On Azure, Linux VMs use chrony, a Linux time synchronization service. It provides superior performance under varying network conditions and includes advanced capabilities for handling drift and jitter. Terminology like "Last offset" (difference between system and reference time), "Skew" (drift rate), and "Root dispersion" (uncertainty of the time measurement) help quantify how well a system's clock is aligned.
Solution Overview
At the time of writing this article, it is not possible to monitor clock errors on Azure Kubernetes Service nodes directly, since node images can not be customized and are managed by Azure.
Customers may ask "How do we prove our AKS workloads are keeping time accurately?" To address this, I've developed a solution that consists of a custom container image running as a DaemonSet, which generates Prometheus metrics and can be visualized on Grafana dashboards, to continuously monitor time drift across Kubernetes nodes.
This solution deploys a containerized Prometheus exporter to every node in the Azure Kubernetes Service (AKS) cluster. It exposes a metric representing the node's time drift, allowing Prometheus to scrape the data and Azure Managed Grafana to visualize it. The design emphasizes security and simplicity: the container runs as a non-root user with minimal privileges, and it securely accesses the Chrony socket on the host to extract time synchronization metrics.
As we walk through the solution, it is recommended that you follow along with code on GitHub.
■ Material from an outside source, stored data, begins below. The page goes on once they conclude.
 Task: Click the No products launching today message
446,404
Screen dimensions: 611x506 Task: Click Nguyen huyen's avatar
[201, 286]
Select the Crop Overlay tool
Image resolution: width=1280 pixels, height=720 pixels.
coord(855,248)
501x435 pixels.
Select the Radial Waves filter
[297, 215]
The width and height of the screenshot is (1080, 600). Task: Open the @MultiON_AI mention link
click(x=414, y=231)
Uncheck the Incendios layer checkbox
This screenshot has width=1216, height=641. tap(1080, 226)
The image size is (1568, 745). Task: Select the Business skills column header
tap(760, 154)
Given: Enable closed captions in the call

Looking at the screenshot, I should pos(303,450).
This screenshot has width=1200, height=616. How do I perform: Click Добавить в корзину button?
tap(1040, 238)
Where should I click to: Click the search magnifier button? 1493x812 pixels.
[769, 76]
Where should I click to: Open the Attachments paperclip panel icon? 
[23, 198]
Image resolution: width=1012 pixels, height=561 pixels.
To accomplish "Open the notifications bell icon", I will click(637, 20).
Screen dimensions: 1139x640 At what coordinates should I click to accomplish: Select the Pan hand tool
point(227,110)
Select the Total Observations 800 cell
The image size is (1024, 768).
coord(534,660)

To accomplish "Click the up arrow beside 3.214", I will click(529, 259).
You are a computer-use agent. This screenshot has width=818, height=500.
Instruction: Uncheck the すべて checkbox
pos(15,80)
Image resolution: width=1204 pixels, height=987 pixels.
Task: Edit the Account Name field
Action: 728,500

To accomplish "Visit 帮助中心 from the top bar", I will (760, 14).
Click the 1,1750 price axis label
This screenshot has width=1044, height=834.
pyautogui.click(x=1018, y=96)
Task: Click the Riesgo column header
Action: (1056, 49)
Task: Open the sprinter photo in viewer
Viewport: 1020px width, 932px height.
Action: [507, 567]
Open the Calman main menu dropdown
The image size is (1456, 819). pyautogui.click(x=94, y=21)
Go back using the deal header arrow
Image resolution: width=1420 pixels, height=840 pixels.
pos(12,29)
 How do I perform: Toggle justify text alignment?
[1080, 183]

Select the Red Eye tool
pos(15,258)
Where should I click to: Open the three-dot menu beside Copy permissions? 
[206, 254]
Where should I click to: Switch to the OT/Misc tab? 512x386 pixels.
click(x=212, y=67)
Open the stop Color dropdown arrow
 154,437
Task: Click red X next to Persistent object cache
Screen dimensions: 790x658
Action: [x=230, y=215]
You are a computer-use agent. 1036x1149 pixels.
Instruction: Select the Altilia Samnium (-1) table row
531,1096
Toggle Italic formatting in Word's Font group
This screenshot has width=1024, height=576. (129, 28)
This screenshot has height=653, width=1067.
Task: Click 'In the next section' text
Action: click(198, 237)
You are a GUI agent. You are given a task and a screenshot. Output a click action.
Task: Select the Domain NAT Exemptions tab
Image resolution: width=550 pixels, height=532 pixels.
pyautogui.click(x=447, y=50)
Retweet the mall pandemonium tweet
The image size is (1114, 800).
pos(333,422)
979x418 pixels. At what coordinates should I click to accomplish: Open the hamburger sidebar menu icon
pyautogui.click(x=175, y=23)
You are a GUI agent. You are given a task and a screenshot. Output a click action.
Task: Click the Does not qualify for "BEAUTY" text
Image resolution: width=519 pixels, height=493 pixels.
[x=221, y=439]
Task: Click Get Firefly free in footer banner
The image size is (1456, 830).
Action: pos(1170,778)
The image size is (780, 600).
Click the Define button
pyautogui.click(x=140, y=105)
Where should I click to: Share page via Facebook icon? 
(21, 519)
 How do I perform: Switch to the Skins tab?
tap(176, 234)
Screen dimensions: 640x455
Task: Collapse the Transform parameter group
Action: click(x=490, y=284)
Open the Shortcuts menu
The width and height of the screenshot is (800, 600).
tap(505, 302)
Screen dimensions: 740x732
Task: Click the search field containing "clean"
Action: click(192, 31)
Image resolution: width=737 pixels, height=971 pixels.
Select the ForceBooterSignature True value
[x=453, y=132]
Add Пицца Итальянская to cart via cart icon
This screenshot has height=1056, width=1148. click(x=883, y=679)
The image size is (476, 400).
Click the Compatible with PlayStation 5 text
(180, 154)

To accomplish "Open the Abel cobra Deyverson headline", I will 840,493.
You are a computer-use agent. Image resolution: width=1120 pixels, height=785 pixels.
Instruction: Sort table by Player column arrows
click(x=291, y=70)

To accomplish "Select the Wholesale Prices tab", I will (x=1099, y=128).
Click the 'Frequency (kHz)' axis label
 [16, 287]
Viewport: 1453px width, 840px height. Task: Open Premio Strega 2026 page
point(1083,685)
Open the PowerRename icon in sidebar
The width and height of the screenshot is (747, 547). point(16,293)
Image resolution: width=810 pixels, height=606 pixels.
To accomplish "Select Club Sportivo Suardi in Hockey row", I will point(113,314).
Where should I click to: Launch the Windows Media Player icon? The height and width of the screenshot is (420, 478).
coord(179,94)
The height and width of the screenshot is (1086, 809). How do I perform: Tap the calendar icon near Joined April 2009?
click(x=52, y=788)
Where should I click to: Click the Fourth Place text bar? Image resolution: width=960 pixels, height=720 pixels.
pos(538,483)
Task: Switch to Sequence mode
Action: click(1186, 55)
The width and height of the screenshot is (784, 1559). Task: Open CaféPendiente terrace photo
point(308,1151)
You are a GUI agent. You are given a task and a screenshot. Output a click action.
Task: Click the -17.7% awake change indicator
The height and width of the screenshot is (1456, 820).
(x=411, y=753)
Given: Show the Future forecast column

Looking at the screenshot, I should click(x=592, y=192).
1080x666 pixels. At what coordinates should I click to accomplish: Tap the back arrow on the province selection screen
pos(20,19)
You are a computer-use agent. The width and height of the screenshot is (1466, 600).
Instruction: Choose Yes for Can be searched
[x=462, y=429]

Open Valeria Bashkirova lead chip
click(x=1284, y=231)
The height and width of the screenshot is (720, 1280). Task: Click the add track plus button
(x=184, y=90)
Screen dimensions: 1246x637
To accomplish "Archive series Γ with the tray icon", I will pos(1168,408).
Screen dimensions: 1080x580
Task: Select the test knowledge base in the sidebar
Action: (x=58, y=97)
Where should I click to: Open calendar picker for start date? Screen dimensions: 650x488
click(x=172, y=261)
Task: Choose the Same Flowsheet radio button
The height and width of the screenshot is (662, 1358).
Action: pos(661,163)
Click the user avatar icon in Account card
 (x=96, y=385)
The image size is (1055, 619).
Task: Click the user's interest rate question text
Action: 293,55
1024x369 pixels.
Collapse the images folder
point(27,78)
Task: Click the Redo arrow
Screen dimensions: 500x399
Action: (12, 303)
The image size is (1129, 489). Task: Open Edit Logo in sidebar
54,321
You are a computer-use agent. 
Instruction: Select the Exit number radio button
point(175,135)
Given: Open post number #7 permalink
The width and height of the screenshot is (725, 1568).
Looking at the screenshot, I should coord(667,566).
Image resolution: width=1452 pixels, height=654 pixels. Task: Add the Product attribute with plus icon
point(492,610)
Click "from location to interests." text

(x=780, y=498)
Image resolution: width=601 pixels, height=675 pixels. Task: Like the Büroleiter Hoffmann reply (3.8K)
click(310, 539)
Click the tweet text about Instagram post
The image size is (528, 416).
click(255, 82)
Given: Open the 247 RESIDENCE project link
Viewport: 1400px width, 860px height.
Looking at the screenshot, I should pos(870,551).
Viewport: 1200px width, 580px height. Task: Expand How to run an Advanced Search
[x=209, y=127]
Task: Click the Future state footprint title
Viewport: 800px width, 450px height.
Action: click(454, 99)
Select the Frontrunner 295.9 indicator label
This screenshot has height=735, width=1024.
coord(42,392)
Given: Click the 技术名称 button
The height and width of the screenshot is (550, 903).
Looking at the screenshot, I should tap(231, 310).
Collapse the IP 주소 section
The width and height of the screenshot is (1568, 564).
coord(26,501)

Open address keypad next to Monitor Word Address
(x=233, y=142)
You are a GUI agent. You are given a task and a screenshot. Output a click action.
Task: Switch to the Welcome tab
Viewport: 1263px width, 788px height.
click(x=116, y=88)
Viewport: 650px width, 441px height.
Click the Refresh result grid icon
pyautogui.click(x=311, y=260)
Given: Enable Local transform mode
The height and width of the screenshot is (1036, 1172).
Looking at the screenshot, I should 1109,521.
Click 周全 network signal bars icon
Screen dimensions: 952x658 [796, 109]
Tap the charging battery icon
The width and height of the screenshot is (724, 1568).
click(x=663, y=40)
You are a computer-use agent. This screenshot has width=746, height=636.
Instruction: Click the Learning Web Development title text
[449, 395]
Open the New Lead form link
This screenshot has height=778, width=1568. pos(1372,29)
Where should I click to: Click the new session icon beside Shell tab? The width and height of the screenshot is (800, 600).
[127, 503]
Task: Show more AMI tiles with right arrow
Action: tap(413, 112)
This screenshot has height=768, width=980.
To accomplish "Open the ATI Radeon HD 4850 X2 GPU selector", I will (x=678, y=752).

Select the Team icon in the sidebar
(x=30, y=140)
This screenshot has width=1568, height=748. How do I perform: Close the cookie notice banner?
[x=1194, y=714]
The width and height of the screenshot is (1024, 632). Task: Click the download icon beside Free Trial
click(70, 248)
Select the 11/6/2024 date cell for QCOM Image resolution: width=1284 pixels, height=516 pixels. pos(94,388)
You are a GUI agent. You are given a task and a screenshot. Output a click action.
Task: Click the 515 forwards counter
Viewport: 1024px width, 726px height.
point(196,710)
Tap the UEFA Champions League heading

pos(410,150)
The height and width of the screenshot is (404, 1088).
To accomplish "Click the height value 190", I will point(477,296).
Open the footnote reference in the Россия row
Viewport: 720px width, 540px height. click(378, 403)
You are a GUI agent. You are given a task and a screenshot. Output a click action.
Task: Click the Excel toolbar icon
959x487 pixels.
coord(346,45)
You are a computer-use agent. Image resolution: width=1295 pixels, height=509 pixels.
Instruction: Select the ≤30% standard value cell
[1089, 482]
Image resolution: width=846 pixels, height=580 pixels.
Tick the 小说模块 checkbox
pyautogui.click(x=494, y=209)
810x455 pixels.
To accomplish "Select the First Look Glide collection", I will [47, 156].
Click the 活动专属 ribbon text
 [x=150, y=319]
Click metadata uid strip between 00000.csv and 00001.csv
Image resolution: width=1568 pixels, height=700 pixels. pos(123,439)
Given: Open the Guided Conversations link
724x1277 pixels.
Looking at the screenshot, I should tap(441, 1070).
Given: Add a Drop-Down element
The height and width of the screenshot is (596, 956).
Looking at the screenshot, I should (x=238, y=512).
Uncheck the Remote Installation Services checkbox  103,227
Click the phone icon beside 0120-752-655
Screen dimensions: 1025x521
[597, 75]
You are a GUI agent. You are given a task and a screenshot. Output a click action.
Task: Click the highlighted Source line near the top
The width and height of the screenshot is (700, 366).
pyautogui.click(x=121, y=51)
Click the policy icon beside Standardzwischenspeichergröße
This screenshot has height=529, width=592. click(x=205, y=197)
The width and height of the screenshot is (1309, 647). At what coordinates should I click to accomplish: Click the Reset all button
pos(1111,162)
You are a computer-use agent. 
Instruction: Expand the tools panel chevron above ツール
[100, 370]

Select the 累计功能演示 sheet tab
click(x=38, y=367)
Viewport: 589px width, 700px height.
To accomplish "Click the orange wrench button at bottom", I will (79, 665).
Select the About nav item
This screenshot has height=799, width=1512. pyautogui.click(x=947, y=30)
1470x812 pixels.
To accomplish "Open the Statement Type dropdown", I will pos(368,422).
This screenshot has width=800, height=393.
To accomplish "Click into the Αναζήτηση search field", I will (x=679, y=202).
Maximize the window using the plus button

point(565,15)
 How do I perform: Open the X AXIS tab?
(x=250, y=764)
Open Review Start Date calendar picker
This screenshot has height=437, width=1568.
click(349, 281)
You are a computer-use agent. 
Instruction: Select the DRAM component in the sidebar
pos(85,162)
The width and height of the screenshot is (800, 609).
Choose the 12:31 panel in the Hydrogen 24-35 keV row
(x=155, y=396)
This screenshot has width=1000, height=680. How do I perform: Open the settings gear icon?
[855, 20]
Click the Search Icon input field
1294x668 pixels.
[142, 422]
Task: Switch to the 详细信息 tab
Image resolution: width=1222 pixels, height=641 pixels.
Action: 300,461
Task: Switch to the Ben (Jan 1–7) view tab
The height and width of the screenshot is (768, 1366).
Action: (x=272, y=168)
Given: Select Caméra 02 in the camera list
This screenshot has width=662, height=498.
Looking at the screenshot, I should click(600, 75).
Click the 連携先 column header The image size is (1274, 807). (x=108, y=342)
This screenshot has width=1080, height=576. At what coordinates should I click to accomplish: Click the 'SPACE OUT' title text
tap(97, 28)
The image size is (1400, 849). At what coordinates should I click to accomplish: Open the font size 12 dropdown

Technical Deep Dive: From Image Build to Pod Execution
The custom container image is built around a Python script (chrony_exporter.py) that runs the chronyc tracking command, parses its output, and calculates a 'clock error' value. This value is calculated in the following way:
clock_error = |last_offset| + root_dispersion + (0.5 × root_delay)
This script then exports the result via a Prometheus-compatible HTTP endpoint. The only dependency it requires is the prometheus_client library, defined in the requirements.txt file
Secure Entrypoint with Limited Root Access
The container is designed to run as a non-root user. The entrypoint.sh script launches the Python exporter using sudo, which is the only command that this user is allowed to run with elevated privileges. This ensures that while root is required to query chronyc, the rest of the container operates with a strict least-privilege model:
#!/bin/bash
echo "Executing as non-root user: $(whoami)"
sudo /app/venv/bin/python /app/chrony_exporter.py
By restricting the sudoers file to a single command, this approach allows safe execution of privileged operations without exposing the container to unnecessary risk.
DaemonSet with Pod Hardening and Host Socket Access
The deployment is defined as a Kubernetes DaemonSet (chrony-ds.yaml), ensuring one pod runs on each AKS node. The pod has the following hardening and configuration settings:
- Runs as non-root (runAsUser: 1001, runAsNonRoot: true)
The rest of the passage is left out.